File metadata and controls

74 lines (59 loc) · 3.08 KB

Command Line Interface (CLI) Reference

The Text2Midi CLI provides a powerful and flexible way to generate symbolic music (MIDI) from natural language descriptions directly from your terminal.

Basic Usage

The entry point for the CLI is src/cli.py. It can be run as a module from the root directory:

python -m src.cli --text "A peaceful piano melody" --output peaceful.mid

Or using uv:

uv run src/cli.py --text "A peaceful piano melody" --output peaceful.mid

Arguments

Argument Short Type Default Description
--text -t str Required Natural language description of the music to generate.
--profile -p str balanced Generation profile to use. Options: one-shot (fast), balanced (default), deep-search (quality), midillm-fast.
--output -o str output.mid Output path for the generated MIDI file.
--verbose -v flag False Enables verbose logging output (DEBUG level).
--print-prompt flag False Prints the internal technical prompt (generated by the translator or passed through) to stdout.
--strict-instruments flag False Enables strict instrument checking, penalizing the generation of unrequested instruments.
--translator-model str None Google AI Studio model for intent translation (e.g., gemini-2.5-flash). If omitted, the translation phase is bypassed (pass-through mode).

Examples

1. Simple Generation (Bypass Translation)

Generates MIDI directly using the provided text as the technical prompt for the Text2Midi model.

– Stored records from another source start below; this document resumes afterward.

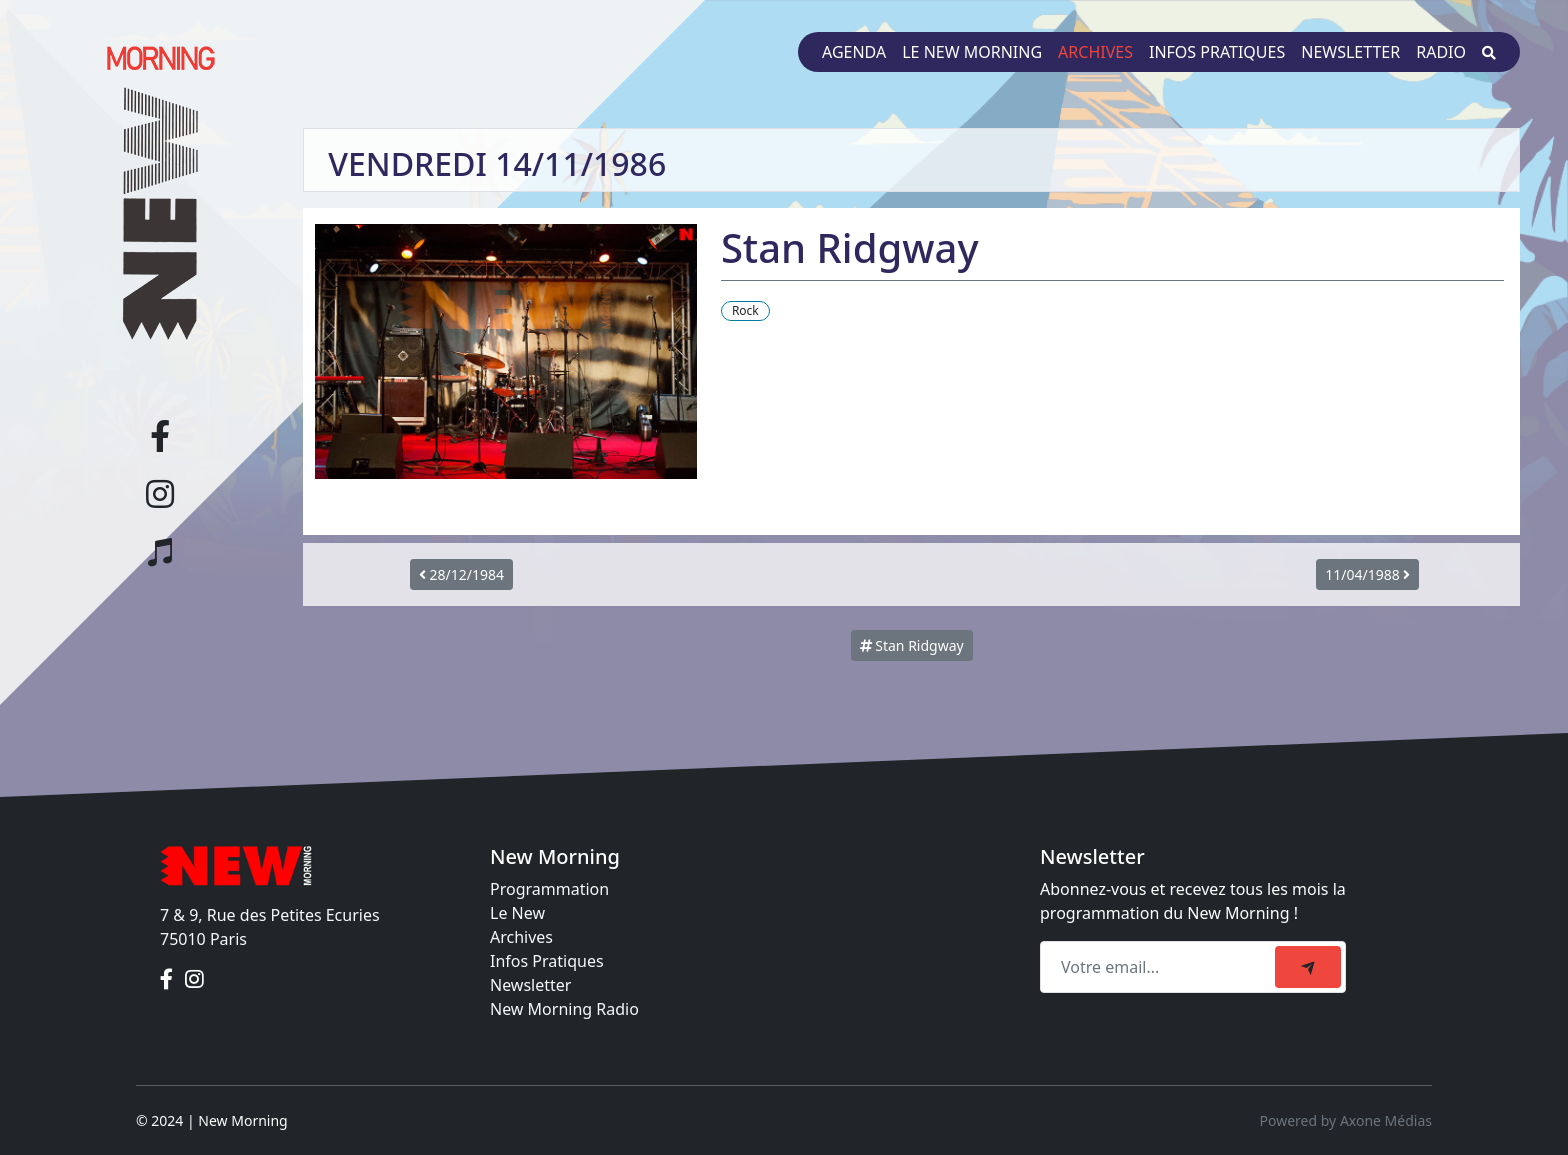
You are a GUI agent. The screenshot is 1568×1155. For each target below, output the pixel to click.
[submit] (1308, 967)
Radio (1441, 52)
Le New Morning (972, 52)
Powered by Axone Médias (1346, 1120)
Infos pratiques (1217, 52)
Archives (1095, 52)
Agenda (854, 52)
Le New (517, 913)
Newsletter (1350, 52)
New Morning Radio (564, 1009)
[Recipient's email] (1160, 967)
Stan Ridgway (912, 645)
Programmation (549, 889)
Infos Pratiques (547, 961)
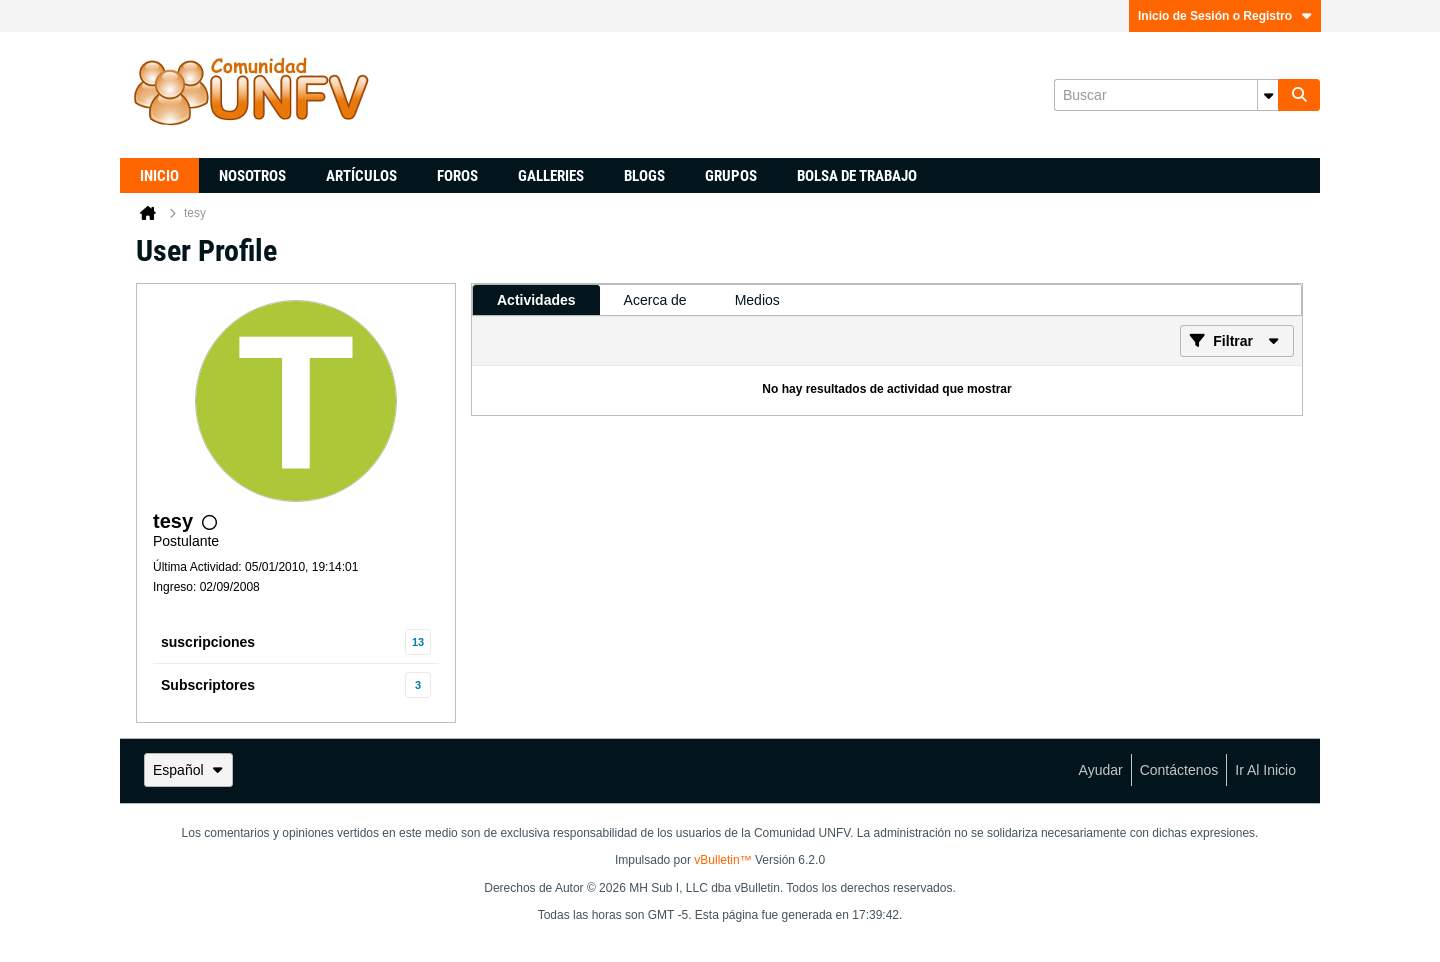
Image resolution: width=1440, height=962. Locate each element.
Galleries (551, 176)
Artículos (361, 176)
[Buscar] (1166, 95)
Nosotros (252, 176)
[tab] (536, 300)
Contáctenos (1179, 770)
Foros (457, 176)
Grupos (731, 176)
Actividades (536, 300)
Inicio (159, 176)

python -m src.cli --text "Acoustic Grand Piano, 4/4 time signature, 120 bpm" --output simple.mid

2. Full Pipeline with LLM Translation

Uses an LLM (requires GOOGLE_API_KEY in .env) to translate a natural language description into a detailed technical prompt before generation.

python -m src.cli \
  --text "A sad and slow cinematic orchestra playing a melancholy tune" \
  --translator-model "gemini-2.5-flash" \
  --profile deep-search \
  --output cinematic.mid

3. MidiLLM Batch Generation Strategy

Utilizes the MidiLLM approach (batch generation + Best-of-N scoring) instead of the default progressive search.

python -m src.cli \
  --text "Upbeat jazz trio" \
  --profile midillm-fast \
  --output jazz.mid

4. Advanced Debugging

Generates the music, ensures no extra instruments are added, prints the generated technical prompt, and shows detailed logs.

python -m src.cli \
  --text "Solo acoustic guitar playing a folk melody" \
  --profile balanced \
  --strict-instruments \
  --print-prompt \
  --verbose \
  --output guitar_solo.mid

Generated Outputs

When a generation is successful, the CLI writes two files to the specified output path:

  1. The MIDI file (.mid): The generated symbolic music.
  2. The Technical Prompt (.txt): A text file saved alongside the MIDI (e.g., output.txt) containing the exact prompt that guided the generation model. This is useful for auditing the translator's output.